C’est à partir de là qu’apparait toute la limite du concept mais aussi toute sa force. Que va-t-on faire de notre partie à part marcher, regarder et lire ? Pas grand-chose c’est vrai. Et pourtant c’est là que se trouve l’essentiel de l’expérience. Si d’un côté j’ai eu l’impression d’être restreint dans ce monde, d’un autre côté j’ai très vite ressenti une étrange sensation de libération. Je savais qu’il n’y allait pas y avoir d’ennemis qui allaient me sauter à la gorge, ni qu’aucun challenge n’allait m’être imposé afin de vérifier si je maitrisais bien la gamme complexe de mouvements mis à ma disposition. Non. Ce jeu allait me foutre la paix. Il allait me laisser le temps de me balader, à mon rythme, sans me piéger. Bref, il allait me laisser profiter de la narration à MA façon.

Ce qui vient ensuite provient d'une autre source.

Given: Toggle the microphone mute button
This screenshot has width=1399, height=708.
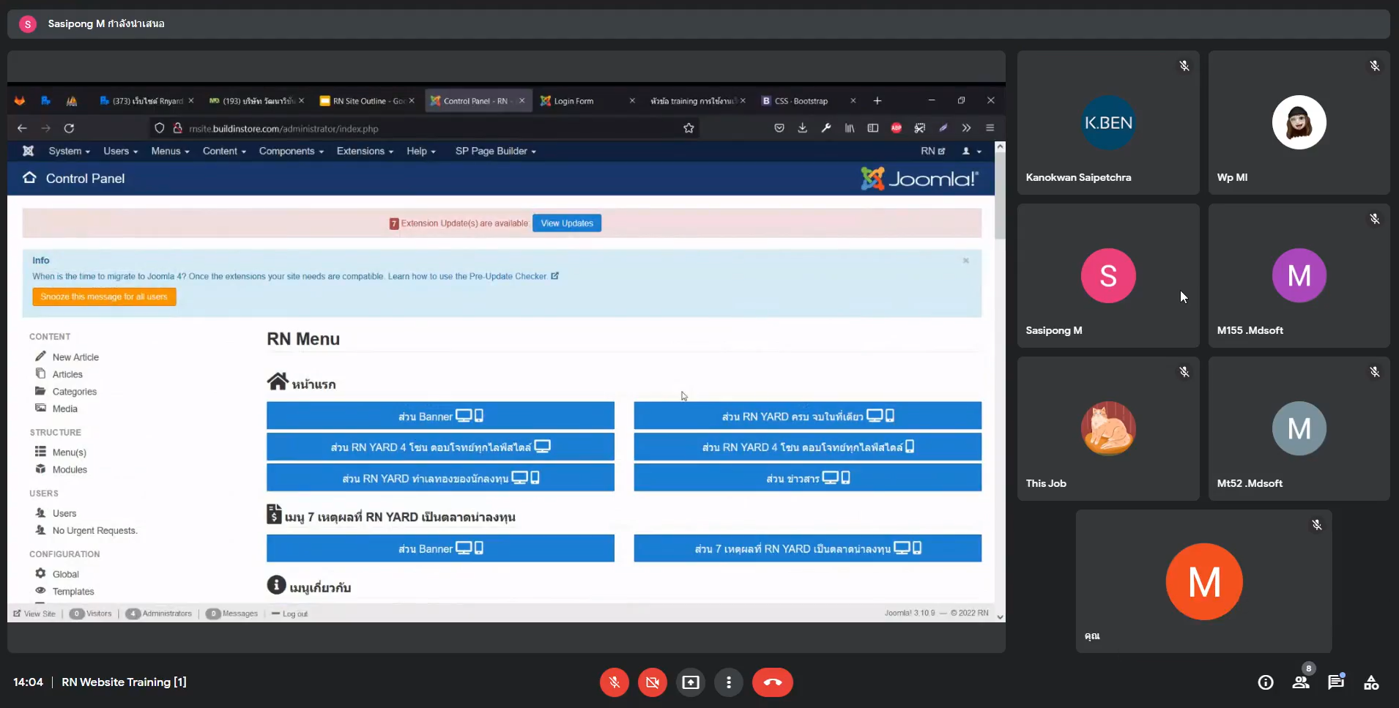Looking at the screenshot, I should coord(614,682).
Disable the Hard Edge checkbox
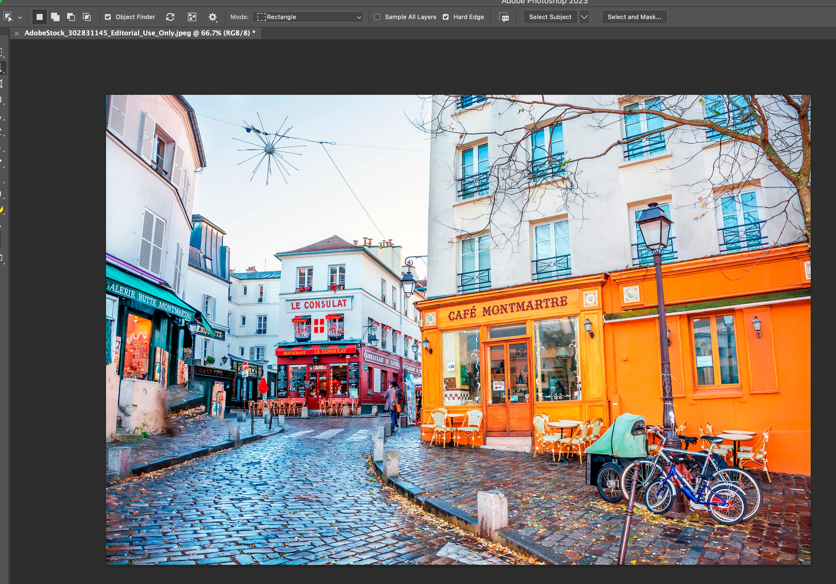This screenshot has width=836, height=584. pyautogui.click(x=446, y=17)
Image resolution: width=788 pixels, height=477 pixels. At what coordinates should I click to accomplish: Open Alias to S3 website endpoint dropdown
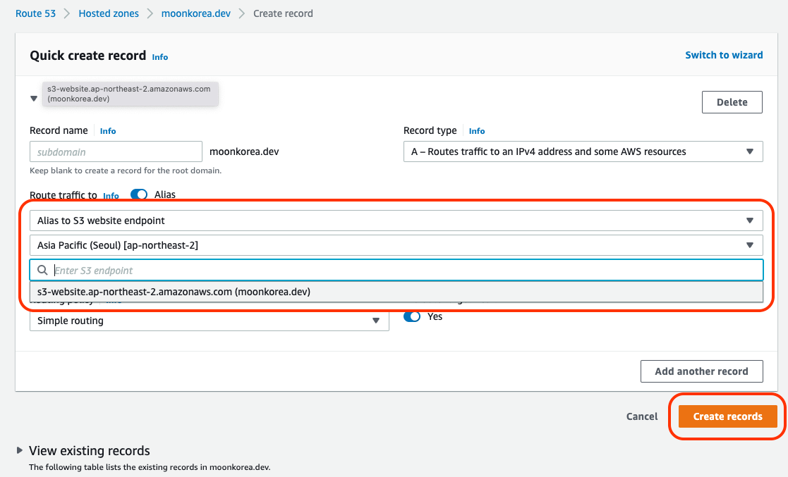[396, 221]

Et c’est presque là que réside tout le paradoxe de ce jeu. Il impose une narration très dirigiste, il limite les actions du joueur, et pourtant il m’a laissé un vrai sentiment de liberté. Et je pense pour le coup que c’est clairement lié au contrat que tisse le jeu dès le départ avec son joueur. « What Remains of Edith Finch » est avant tout un récit. Il a une histoire à nous raconter. C’est son objectif central. Il nous l’annonce et il bâtit intégralement sa structure ludo-narrative autour de ça. « Je ne vais pas t’emmerder pendant des dizaines d’heures parce que tout ce que j’ai à te raconter ne dure que quelques heures, pas plus. Je ne vais pas non plus t’ennuyer avec du plateforming 3D, des QTE, ou bien des combats parce que ça n’a rien à voir avec mes objectifs de jeu. Je te raconte une histoire à travers un récit verbalement énoncé mais aussi au travers d’un lieu dont je te laisse t’imprégner à ta guise. » Moi, c’est ça que j’ai cru entendre de ce jeu dès ses premières minutes. Et franchement, face à une telle déclaration, je ne peux dire que : « bravo ».

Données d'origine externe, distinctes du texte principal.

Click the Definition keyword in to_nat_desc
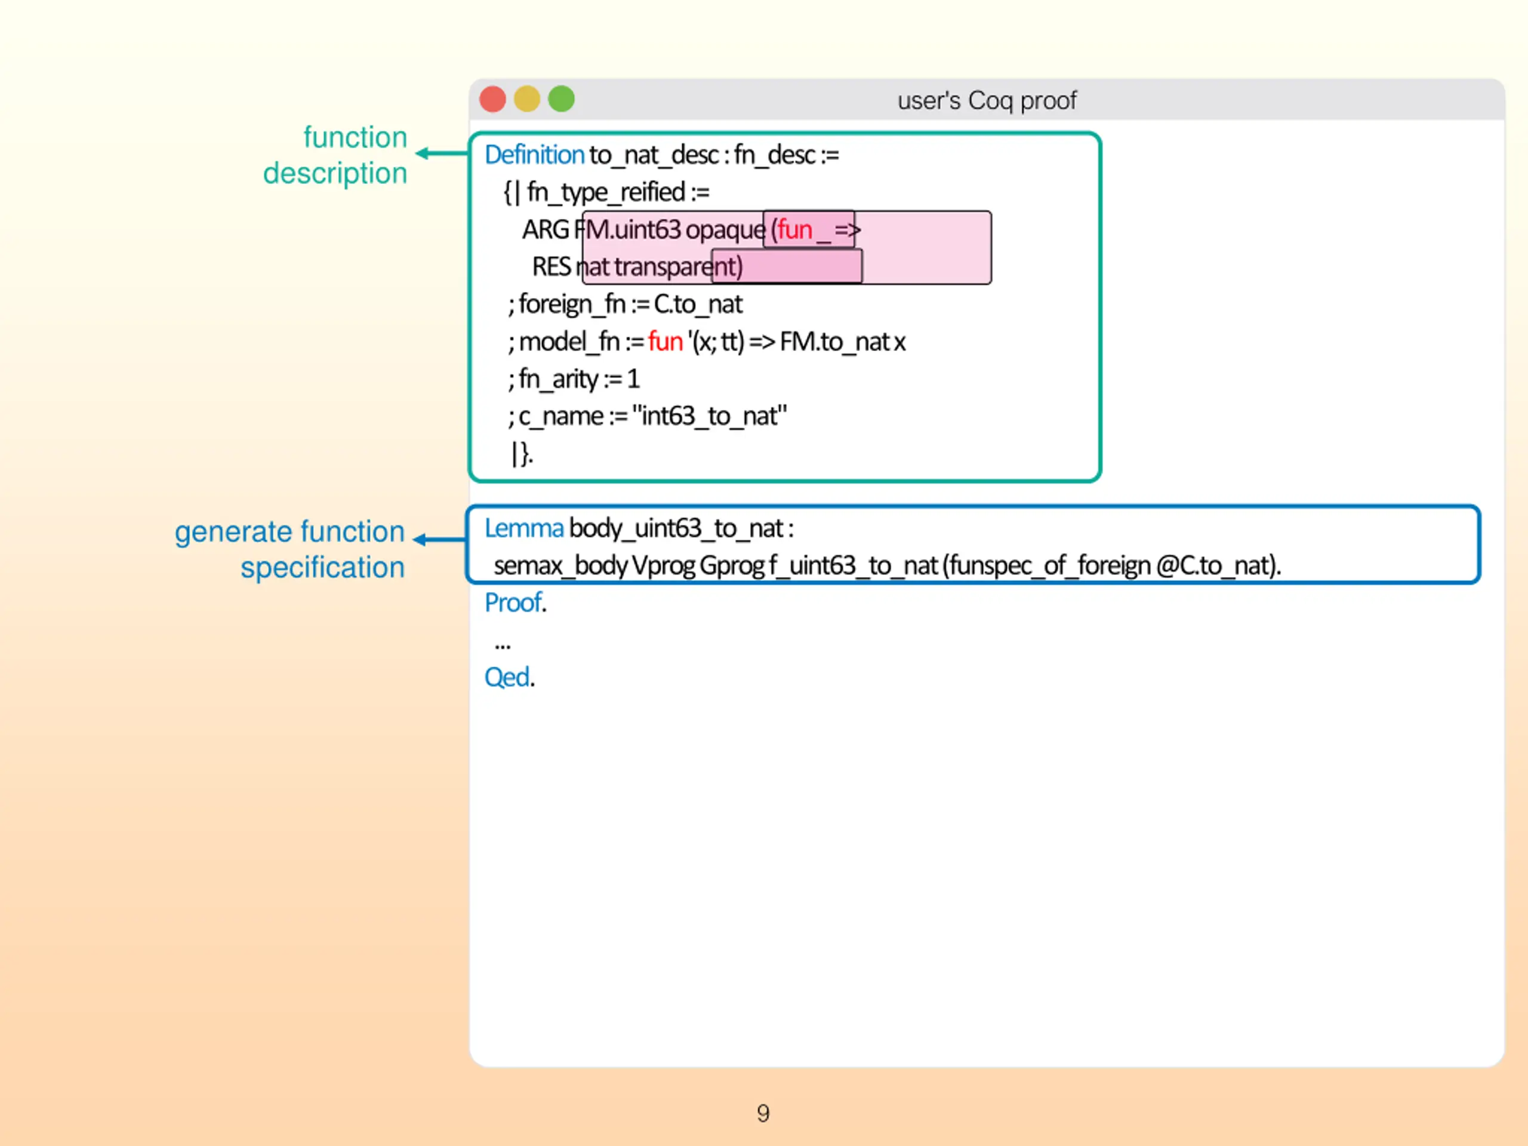The height and width of the screenshot is (1146, 1528). 535,155
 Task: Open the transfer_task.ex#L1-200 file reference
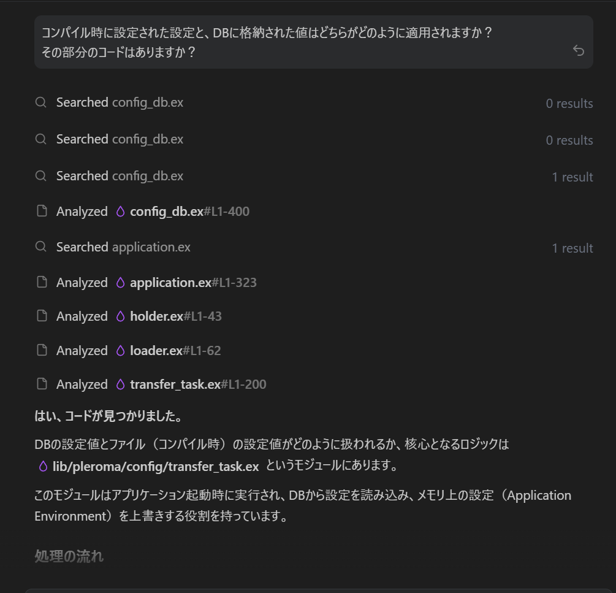198,384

« Bravo » parce qu’ils sont quand même une petite flopée ces jeux qui ont envie de raconter une histoire comme au cinéma mais qui ne savent pas se départir de leurs vieux gimmiks de jeux-vidéo mainstream. Et quand je dis ça, je pense tout de suite à « The Last of Us » qui fut pour moi une vraie purge tant je ne comprenais pas pourquoi le jeu m’emmerdait avec des phases de poursuites, de combats ou d’infiltrations chiantes comme la mort alors qu’il paraissait assez évident que son ambition première était de raconter une histoire. Il ne faut pas s’étonner qu’on râle face à une proposition de jeu qui ne colle pas à la démarche mise en avant. « What Remains of Edith Finch » ose le pari de cette radicalité. Rien que pour ça : « chapeau ». Mais encore fallait-il être capable d’offrir une proposition de jeu avec ça. A dire vrai c’était sur ce point que j’ai le plus attendu ce « What Remains of Edith Finch » au tournant. Et la réponse fournie m’a autant captivé que dérouté…

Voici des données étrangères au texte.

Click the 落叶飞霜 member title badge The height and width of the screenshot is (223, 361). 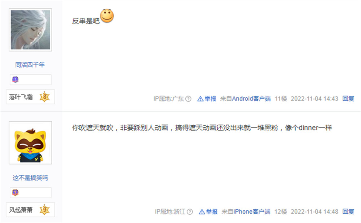coord(30,97)
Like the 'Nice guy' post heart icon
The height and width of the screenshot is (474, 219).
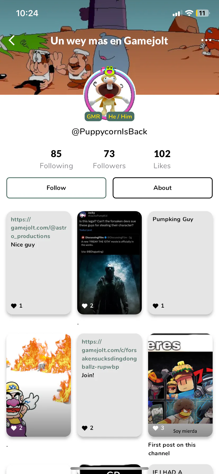[14, 306]
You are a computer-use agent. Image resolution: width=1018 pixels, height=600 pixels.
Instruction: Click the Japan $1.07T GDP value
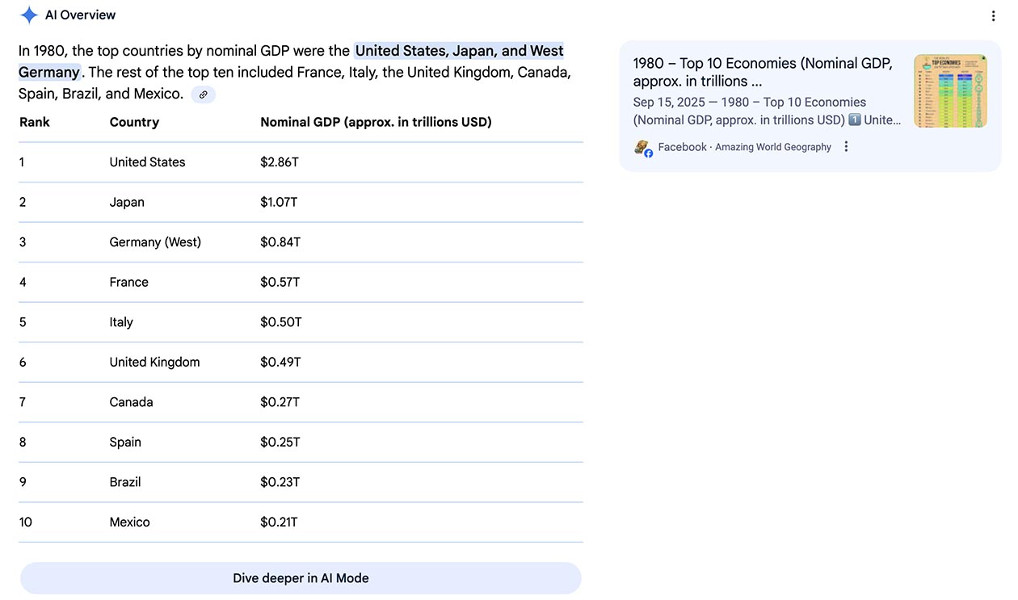279,202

Moi je veux bien qu’on me laisse me balader. Mais encore fallait-il que ça ait un sens en termes de ressenti ; d’expérimentation de l’histoire. Et là où le jeu fait fort, c’est qu’au final il décide de jouer la carte… du ludisme. La maison est notre terrain de jeu. Elle est très vite posée comme un lieu d’expériences ; des expériences passées qui imprègnent les chambres et les murs du couloir, mais aussi des expériences qu’il va falloir revivre dans toute leur diversité. Et puisqu’il s’agit de retracer le parcours de chacun des aïeux de la jeune Edith, chaque découverte se fait au travers d’un gameplay qui lui est propre ; un gameplay qu’on découvre, avec lequel on s’amuse, mais en même temps un gameplay qui dit quelque chose du personnage qui nous est présenté.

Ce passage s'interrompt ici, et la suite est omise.